## INSTRUCTIONS TO FOLLOW
Copy out every line of the entries from the line with "Where should I click to: Click Clear" up to and including the line with "pos(41,399)", requests included, and shift each click coordinate in the answers by adding 66 to it.
<<<<
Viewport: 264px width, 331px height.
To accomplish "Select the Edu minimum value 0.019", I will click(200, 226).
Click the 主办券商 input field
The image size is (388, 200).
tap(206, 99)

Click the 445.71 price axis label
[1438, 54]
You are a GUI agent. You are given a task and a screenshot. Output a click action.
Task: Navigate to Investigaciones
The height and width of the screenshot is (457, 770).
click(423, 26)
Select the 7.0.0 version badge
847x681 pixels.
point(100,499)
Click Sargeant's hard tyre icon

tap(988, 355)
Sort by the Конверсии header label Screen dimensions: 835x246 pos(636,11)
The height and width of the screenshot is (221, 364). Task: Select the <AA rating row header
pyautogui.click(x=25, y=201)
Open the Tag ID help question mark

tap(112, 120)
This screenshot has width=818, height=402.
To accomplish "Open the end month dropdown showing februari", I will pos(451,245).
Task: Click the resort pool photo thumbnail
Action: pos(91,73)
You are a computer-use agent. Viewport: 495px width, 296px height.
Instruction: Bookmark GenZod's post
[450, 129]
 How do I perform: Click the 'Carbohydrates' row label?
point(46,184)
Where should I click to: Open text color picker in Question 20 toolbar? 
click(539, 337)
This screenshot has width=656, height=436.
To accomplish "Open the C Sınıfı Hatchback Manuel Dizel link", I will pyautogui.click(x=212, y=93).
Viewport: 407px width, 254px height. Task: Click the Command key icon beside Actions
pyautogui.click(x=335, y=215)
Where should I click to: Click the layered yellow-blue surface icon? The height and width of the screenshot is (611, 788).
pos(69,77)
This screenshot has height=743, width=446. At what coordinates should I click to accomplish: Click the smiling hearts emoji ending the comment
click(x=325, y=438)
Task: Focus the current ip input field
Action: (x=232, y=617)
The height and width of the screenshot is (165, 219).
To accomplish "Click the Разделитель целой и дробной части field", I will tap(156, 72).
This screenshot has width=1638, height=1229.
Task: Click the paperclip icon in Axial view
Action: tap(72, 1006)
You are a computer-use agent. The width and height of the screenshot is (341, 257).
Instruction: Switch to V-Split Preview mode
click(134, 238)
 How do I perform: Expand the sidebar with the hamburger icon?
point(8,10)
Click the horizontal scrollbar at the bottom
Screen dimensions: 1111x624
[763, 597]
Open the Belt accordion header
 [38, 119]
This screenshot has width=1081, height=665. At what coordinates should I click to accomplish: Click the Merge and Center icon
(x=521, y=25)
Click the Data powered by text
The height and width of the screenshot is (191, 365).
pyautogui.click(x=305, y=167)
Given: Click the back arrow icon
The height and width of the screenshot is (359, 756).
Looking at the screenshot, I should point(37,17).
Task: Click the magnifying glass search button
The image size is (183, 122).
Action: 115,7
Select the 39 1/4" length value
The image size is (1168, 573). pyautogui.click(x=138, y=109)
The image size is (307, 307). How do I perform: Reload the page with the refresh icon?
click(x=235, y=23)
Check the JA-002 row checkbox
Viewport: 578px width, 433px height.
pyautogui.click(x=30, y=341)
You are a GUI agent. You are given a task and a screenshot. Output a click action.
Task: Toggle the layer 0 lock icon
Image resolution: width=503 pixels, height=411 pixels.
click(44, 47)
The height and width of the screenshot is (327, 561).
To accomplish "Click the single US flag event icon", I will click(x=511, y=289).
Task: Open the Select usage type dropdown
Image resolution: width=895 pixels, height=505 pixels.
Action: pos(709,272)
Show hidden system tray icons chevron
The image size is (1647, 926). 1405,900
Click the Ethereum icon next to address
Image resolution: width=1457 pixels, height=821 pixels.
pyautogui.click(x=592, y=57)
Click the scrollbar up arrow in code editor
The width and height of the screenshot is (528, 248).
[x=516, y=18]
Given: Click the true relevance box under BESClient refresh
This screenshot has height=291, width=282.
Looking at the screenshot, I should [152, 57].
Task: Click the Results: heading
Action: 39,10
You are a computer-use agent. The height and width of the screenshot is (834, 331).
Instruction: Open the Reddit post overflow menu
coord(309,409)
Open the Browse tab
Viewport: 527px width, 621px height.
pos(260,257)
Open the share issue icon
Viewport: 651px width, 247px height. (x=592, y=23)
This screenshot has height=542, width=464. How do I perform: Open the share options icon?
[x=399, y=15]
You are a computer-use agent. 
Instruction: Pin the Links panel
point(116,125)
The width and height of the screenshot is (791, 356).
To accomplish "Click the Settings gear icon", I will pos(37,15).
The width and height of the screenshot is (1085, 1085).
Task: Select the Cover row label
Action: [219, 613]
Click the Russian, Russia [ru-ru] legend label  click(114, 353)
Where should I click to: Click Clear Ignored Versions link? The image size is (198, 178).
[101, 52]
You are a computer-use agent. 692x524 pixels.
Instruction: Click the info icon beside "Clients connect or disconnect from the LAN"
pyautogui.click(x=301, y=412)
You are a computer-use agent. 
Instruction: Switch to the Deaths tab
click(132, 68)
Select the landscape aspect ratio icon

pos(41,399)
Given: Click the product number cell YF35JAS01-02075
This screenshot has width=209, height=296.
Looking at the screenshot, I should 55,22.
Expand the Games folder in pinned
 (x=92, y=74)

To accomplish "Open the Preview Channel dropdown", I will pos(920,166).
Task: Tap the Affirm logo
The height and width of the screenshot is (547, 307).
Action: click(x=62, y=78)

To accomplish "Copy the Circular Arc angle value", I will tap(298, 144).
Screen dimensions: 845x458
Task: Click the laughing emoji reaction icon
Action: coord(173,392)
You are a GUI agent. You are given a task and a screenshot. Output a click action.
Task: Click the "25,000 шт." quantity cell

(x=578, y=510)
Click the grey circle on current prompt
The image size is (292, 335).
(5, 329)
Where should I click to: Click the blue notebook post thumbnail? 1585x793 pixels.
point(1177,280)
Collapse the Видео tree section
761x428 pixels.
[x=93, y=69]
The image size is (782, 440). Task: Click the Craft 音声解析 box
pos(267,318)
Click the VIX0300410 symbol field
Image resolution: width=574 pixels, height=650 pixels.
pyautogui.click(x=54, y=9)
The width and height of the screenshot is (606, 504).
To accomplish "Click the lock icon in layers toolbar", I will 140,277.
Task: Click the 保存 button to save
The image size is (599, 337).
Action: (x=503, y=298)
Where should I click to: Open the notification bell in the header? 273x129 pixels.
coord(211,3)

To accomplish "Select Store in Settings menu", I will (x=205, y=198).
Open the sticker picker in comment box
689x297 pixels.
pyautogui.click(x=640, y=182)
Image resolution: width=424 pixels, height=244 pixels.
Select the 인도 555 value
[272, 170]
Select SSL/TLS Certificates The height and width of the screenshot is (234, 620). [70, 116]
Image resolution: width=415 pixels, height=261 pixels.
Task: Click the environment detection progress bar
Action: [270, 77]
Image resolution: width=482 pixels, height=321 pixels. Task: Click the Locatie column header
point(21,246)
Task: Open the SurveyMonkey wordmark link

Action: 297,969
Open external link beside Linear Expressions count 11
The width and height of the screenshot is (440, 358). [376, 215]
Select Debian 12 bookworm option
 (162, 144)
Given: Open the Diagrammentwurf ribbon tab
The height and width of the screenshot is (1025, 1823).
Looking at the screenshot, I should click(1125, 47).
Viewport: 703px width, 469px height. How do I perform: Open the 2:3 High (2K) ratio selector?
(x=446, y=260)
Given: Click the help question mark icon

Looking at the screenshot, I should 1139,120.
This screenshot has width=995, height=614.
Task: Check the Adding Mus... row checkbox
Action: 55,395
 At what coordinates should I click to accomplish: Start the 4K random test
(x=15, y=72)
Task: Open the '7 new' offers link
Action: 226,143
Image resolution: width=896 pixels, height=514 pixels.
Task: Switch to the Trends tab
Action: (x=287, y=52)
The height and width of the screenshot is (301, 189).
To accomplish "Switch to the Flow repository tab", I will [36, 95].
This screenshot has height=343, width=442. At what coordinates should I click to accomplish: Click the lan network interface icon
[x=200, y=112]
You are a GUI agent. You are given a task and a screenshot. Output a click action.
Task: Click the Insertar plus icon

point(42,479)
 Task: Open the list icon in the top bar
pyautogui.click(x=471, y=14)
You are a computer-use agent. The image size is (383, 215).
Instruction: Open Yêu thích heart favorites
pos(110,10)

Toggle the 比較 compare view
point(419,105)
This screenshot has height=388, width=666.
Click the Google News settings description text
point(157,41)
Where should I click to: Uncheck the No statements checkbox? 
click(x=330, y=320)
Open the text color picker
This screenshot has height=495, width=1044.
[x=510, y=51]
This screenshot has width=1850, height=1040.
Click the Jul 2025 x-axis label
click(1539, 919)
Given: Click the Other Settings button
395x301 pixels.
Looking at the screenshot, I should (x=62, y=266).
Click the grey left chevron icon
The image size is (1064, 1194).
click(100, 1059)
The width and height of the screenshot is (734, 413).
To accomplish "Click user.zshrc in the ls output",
>>>>
## ANSWER TO THIS PROBLEM
Where should I click to: Click Clear Ignored Versions link? The image size is (198, 178).
[167, 118]
You are a computer-use agent. 692x524 pixels.
Instruction: Click the info icon beside "Clients connect or disconnect from the LAN"
pyautogui.click(x=367, y=478)
You are a computer-use agent. 
Instruction: Switch to the Deaths tab
click(198, 134)
Select the landscape aspect ratio icon

pos(107,465)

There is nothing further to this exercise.